**What the exercise asks**
Below are entries. Copy exactly the lines running from the line that holds "Focus the Why are you leaving textarea" to the line that holds "Click the Device", with both ends included.

**Information provided**
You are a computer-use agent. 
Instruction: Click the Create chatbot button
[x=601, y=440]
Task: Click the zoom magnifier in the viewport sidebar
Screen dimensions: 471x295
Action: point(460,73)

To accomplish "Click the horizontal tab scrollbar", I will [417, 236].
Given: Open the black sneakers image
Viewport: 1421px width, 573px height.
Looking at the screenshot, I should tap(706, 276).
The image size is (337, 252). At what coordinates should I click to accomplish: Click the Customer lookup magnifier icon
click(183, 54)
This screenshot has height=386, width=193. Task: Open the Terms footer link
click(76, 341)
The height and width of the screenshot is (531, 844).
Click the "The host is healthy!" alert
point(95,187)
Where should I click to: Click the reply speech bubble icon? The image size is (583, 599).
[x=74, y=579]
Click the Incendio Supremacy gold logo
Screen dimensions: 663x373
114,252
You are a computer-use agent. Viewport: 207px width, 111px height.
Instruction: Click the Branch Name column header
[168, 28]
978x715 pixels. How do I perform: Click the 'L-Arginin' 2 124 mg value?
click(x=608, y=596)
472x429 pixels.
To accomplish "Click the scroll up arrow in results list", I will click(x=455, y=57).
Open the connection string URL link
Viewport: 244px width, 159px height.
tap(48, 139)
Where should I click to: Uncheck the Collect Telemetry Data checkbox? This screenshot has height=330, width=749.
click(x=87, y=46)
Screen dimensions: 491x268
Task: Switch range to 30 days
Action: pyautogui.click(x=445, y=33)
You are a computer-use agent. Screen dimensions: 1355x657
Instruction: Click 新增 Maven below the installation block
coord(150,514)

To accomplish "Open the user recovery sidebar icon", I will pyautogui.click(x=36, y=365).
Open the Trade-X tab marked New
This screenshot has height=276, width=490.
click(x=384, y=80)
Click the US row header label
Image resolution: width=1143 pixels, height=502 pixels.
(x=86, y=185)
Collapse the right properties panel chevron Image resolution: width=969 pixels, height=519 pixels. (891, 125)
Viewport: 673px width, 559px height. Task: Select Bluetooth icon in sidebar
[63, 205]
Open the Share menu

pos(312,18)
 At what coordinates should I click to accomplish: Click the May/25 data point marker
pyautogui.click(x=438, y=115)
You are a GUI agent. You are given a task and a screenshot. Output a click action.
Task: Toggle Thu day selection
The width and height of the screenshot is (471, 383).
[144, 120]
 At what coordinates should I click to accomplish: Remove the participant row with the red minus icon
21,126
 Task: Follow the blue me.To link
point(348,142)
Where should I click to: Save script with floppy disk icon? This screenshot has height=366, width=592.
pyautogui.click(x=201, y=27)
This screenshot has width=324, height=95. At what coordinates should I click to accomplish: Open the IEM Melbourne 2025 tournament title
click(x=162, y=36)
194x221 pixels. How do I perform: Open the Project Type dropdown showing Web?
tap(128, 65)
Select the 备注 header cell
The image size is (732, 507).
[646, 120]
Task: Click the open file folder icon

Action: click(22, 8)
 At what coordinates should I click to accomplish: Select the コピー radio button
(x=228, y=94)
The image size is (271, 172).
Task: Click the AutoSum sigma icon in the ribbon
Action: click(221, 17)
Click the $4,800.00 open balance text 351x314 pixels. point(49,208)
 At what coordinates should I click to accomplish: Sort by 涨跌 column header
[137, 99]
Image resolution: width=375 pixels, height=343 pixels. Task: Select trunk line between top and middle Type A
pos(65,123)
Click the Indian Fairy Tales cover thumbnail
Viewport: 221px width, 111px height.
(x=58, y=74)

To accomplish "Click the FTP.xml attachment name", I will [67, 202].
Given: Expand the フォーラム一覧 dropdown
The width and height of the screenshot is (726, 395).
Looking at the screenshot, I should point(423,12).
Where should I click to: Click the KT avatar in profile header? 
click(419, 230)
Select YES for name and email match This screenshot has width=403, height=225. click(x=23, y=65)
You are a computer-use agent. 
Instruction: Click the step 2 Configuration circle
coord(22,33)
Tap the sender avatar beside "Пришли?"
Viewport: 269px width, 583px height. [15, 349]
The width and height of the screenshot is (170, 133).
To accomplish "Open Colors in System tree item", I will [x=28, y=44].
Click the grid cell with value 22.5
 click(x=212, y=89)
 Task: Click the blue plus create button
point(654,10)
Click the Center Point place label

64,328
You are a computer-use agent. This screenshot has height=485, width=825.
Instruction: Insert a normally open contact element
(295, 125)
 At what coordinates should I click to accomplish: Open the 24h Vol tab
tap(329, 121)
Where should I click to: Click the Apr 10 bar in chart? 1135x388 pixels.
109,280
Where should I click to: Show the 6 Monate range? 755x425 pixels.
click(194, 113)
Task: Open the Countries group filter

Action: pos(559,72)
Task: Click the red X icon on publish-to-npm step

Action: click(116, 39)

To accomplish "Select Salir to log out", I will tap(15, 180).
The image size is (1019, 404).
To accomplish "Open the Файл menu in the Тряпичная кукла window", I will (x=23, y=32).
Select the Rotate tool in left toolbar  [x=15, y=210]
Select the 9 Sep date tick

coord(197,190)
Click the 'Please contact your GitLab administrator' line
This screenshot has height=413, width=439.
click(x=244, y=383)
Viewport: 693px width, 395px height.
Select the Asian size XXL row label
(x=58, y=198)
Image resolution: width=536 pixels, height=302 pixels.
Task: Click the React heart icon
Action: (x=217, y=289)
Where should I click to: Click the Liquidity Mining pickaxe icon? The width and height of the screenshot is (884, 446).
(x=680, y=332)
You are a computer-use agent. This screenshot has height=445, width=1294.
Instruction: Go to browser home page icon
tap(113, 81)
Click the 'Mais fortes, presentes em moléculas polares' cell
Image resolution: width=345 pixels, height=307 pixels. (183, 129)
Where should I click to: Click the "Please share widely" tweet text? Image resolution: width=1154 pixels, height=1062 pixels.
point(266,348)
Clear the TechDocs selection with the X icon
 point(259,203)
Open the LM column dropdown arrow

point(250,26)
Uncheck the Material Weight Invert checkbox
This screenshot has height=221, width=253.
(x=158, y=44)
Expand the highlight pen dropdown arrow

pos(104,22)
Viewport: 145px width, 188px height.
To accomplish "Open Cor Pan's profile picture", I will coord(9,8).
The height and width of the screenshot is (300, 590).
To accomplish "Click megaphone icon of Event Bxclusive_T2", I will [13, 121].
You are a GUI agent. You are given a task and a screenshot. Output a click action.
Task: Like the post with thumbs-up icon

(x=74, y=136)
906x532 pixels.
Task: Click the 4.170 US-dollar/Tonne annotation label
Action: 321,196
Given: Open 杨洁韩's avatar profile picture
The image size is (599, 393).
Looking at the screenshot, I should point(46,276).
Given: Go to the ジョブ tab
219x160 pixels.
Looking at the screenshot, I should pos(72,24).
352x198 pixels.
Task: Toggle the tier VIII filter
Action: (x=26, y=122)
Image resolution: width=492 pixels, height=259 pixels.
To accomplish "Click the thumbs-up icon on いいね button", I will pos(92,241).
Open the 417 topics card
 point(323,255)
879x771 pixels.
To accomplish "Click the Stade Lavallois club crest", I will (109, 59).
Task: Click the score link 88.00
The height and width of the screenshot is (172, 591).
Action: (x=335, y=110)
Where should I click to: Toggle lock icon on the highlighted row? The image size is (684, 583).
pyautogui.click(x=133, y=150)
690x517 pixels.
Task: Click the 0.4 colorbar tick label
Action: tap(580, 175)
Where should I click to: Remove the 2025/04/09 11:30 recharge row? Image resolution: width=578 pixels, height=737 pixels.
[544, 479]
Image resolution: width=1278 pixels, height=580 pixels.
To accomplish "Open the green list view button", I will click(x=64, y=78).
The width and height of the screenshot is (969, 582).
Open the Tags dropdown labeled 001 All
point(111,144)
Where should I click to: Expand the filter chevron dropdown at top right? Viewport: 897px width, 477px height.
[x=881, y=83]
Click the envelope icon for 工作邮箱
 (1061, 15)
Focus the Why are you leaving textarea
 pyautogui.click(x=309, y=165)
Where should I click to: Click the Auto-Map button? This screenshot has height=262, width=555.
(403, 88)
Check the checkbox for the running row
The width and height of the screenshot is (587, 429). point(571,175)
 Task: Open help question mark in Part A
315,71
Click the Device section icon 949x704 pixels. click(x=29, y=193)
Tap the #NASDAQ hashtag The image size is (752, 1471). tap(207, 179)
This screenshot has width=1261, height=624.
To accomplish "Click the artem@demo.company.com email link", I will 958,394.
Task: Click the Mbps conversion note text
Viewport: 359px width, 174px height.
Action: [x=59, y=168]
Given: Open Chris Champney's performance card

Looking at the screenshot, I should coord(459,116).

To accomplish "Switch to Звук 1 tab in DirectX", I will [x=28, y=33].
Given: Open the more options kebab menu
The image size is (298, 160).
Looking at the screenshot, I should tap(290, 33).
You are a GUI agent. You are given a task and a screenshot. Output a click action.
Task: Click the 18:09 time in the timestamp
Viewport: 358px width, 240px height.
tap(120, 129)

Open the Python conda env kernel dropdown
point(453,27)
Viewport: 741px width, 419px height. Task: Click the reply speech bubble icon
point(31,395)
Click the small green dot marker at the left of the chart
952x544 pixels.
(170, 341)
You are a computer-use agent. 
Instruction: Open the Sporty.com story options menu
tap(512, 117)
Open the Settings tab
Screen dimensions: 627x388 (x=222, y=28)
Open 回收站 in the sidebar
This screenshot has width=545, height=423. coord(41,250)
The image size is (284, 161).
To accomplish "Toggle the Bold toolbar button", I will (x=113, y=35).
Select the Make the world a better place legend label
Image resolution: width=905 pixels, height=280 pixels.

**Answer to the exercise**
Focus the Why are you leaving textarea
 pyautogui.click(x=309, y=165)
Where should I click to: Click the Auto-Map button? This screenshot has height=262, width=555.
(403, 88)
Check the checkbox for the running row
The width and height of the screenshot is (587, 429). point(571,175)
 Task: Open help question mark in Part A
315,71
Click the Device section icon 949x704 pixels. click(x=29, y=193)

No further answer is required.